Conference Agenda

Session
Mathematical and Statistical Modelling in the Life Sciences: Seeking causal explanations
Time:
Tuesday, 26/Aug/2025:
9:15am - 10:45am

Location: Biozentrum U1.111

Biozentrum, 302 seats

Presentations
inv-math-stat-modelling: 1

In silico simulations of cancer-immune interactions to aid clinical trial design and execution

Johannes Textor, Jeroen Creemers

Radboud University Nijmegen, The Netherlands

Cancer immunotherapy is an important application area for mathematical modeling. Current modeling studies have a range of ambitious goals from dose optimization to creating “digital twins” of individual cancer patients for treatment response prediction. Here we focus on a humbler, but nonetheless important, goal: aiding with the planning and design of clinical trials. Cancer immunotherapy trials can be hard to design due to heterogeneous and time-varying treatment effects. While clinical statisticians already use computer simulations, these rarely integrate explicit pathophysiological mechanisms, such as cancer-immune interactions, to specifically adapt the design to the treatment. Encouraged by rapid progress in mathematical modeling, we here propose an “in-silico-first” approach–already common in industry–where doctors, statisticians, and modelers build knowledge-based mathematical models to examine and refine the statistical design of clinical trials. We will discuss some experiences with such in silico trial designs in the cancer immunotherapy field. We wil also, reflect on how these approaches contrast to using causal diagrams for similar purposes, and offer some opinions on what we feel are advantages and disadvantages of each approach.

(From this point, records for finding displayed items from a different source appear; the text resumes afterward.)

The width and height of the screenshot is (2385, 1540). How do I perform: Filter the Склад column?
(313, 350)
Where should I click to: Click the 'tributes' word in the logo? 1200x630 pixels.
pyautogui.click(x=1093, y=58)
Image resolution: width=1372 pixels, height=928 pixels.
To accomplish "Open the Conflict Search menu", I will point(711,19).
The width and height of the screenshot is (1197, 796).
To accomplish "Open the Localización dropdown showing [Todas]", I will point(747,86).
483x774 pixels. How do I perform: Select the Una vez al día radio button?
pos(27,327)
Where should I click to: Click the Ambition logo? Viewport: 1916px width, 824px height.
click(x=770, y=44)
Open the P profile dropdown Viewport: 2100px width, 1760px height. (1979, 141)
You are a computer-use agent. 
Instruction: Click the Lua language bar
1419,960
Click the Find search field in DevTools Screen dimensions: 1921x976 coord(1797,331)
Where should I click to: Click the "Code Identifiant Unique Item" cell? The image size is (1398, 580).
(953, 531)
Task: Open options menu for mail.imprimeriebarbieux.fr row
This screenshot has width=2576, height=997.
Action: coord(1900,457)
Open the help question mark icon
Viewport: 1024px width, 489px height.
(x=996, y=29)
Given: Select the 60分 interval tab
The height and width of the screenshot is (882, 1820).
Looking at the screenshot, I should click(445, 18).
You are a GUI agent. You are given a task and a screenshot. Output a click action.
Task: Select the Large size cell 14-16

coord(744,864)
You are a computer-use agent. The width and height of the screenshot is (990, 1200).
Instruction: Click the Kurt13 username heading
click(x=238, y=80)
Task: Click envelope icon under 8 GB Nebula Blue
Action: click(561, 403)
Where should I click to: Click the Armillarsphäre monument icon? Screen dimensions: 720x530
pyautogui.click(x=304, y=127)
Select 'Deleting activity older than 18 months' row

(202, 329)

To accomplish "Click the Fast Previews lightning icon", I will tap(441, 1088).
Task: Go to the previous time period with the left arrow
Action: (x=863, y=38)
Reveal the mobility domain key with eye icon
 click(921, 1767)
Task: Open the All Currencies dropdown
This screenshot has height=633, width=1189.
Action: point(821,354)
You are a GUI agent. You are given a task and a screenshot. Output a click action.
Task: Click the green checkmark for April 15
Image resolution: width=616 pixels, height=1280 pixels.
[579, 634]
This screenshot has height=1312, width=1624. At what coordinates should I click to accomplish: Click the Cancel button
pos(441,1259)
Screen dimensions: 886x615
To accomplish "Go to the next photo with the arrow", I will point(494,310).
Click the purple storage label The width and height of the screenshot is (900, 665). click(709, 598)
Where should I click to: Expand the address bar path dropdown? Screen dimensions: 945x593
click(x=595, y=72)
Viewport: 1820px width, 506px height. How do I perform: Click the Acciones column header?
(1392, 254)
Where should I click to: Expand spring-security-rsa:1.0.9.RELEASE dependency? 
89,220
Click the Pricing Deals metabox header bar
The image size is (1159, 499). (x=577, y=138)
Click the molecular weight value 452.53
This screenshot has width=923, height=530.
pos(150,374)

inv-math-stat-modelling: 2

Evolutionary dynamics of cancer progression and response to treatment

Ivana Bozic

University of Washington, United States of America

Cancer results from a stochastic evolutionary process characterized by the accumulation of mutations that are responsible for tumor initiation, progression, immune escape, and drug resistance, as well as mutations with no effect on the phenotype. Mathematical modeling, combined with clinical, sequencing and epidemiological data, can be used to describe the dynamics of tumor cell populations and to obtain insights into the hidden evolutionary processes leading to cancer. I will present recent approaches for quantifying the evolutionary dynamics of cancer in patients, and their implications for deciphering cancer heterogeneity and response to therapy.



inv-math-stat-modelling: 3

Using DAGs and dynamical simulations to explore and understand causal links

Theis Lange

Department of Public Health, University of Copenhagen, Denmark

Directed acyclic graphs (DAGs) play a large role in the modern approach to causal inference. DAGs describe the relationship between measurements taken at various discrete times including the effect of interventions. The causal mechanisms, on the other hand, would naturally be assumed to be a continuous process operating over time in a cause–effect fashion. At the same time DAGs are less suited to provide insight into the actual effects of a given intervention on a desired outcome. The reason being that DAGs are really just an encoding of direction and absence of causal effect. It does not naturally express magnitudes or even directions. Finally, there are multiple misconceptions on if/how feedback can be expressed in DAGs. In this talk I will present how classic DAGs can be combined with systems dynamic thinking and simulations to increase their usability. It will also explore how the underlying principles in causal inference thinking (eg keep the scientific question in focus as well as clearly defined) can also strengthen simulation based methos.